- [Aim] Copy everything from the line containing "Open the main hamburger menu" down to the last of the entries, word for word, and leave the pictures out.

— begin Input data —

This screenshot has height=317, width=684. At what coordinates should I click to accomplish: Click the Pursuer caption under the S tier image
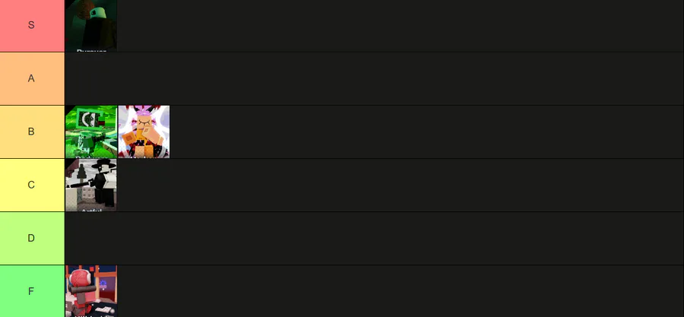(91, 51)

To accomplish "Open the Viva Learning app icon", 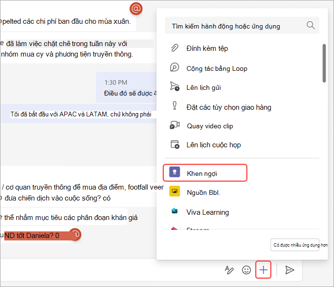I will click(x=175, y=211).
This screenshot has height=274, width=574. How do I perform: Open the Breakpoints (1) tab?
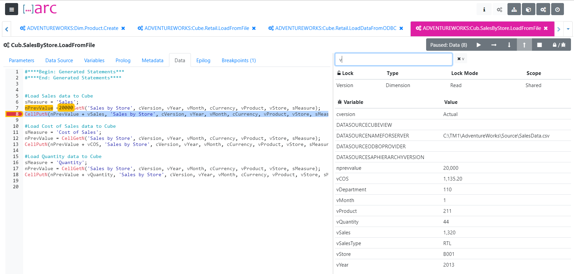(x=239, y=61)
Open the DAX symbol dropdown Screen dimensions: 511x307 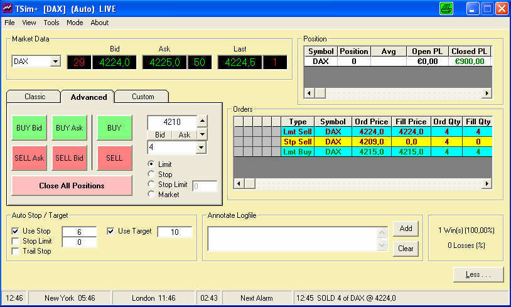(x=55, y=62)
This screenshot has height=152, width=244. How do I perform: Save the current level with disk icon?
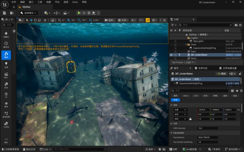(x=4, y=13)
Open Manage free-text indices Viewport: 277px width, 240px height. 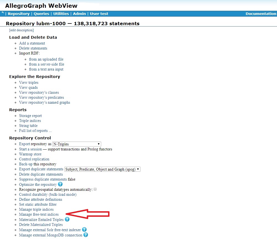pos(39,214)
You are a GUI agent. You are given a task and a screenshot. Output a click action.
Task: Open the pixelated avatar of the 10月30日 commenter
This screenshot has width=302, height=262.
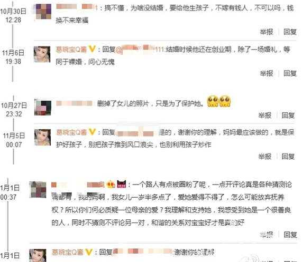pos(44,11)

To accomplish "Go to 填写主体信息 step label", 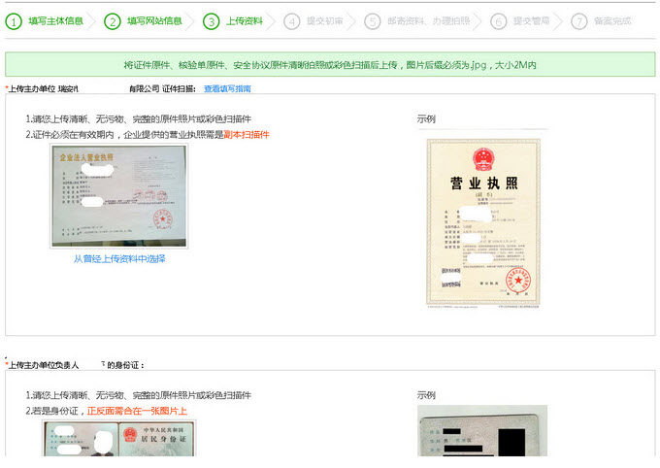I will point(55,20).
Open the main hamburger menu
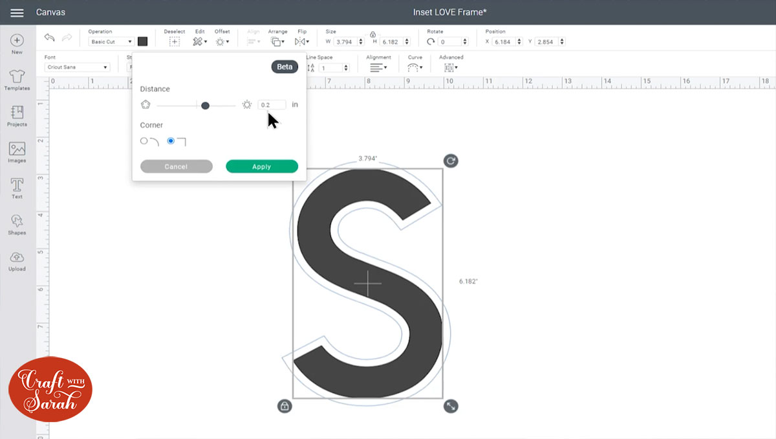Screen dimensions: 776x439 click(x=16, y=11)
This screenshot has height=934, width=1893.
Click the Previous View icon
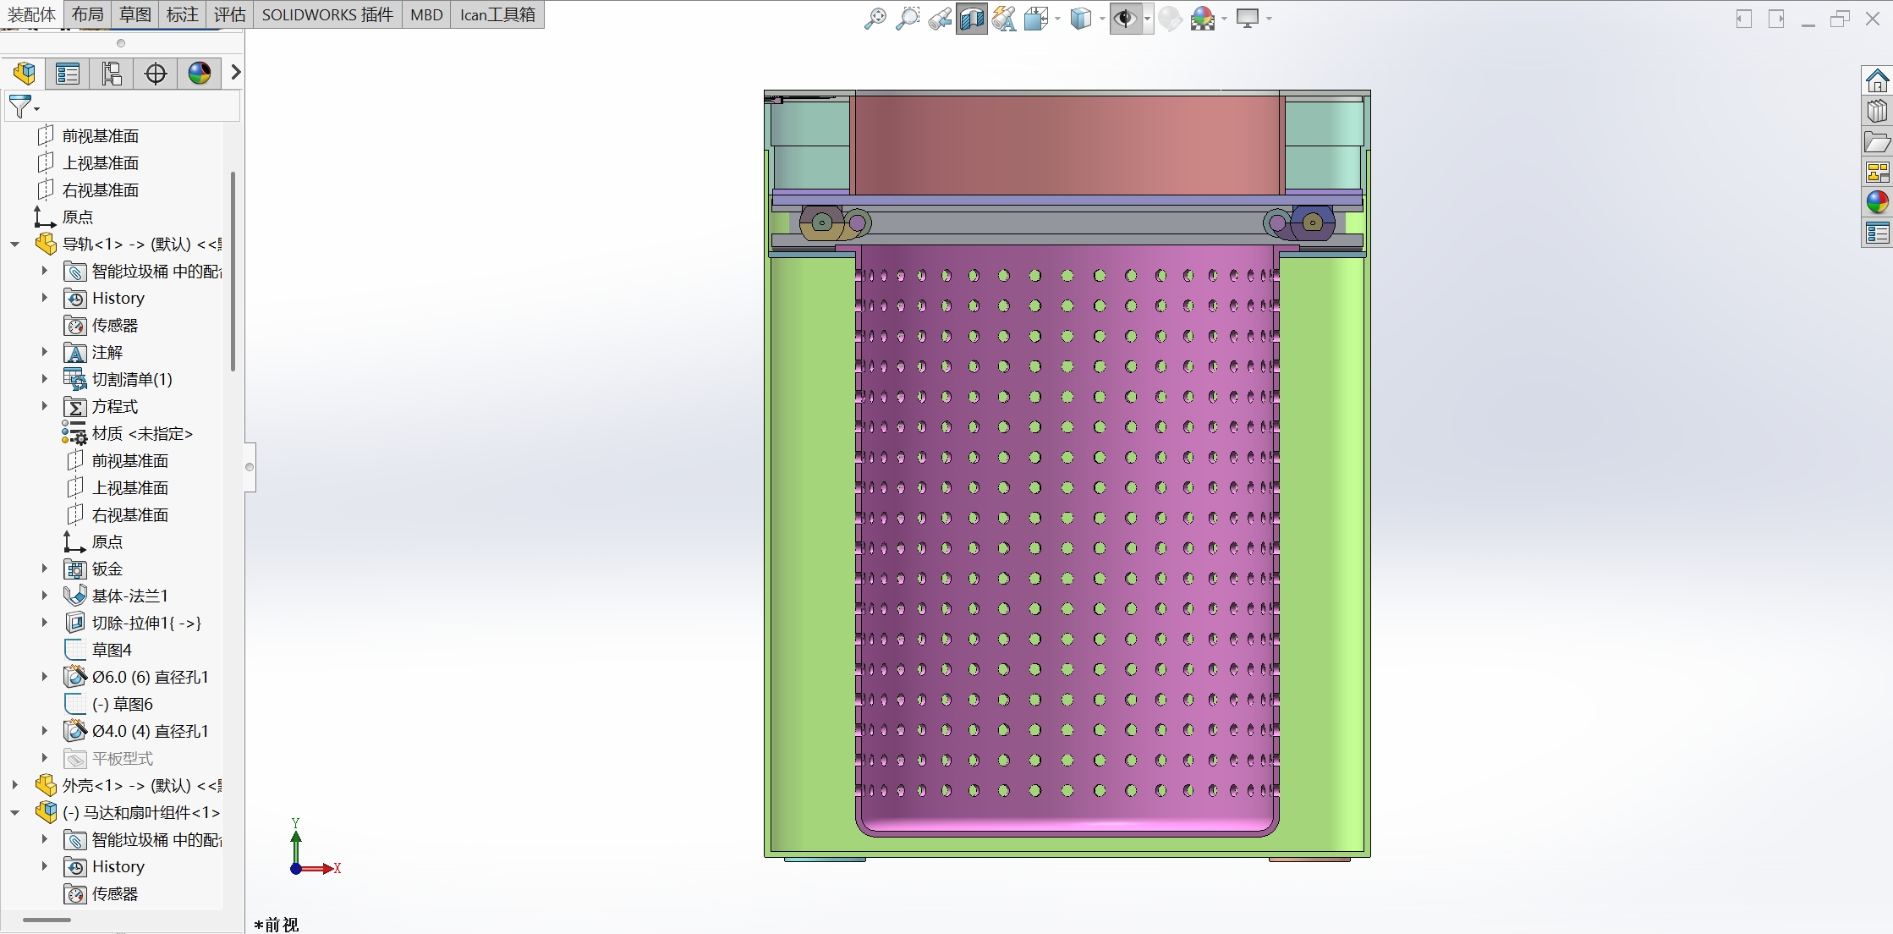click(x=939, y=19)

— end Input data —

- [Task solution]
Open the main hamburger menu
Screen dimensions: 776x439 click(x=16, y=11)
This screenshot has height=934, width=1893.
Click the Previous View icon
click(x=939, y=19)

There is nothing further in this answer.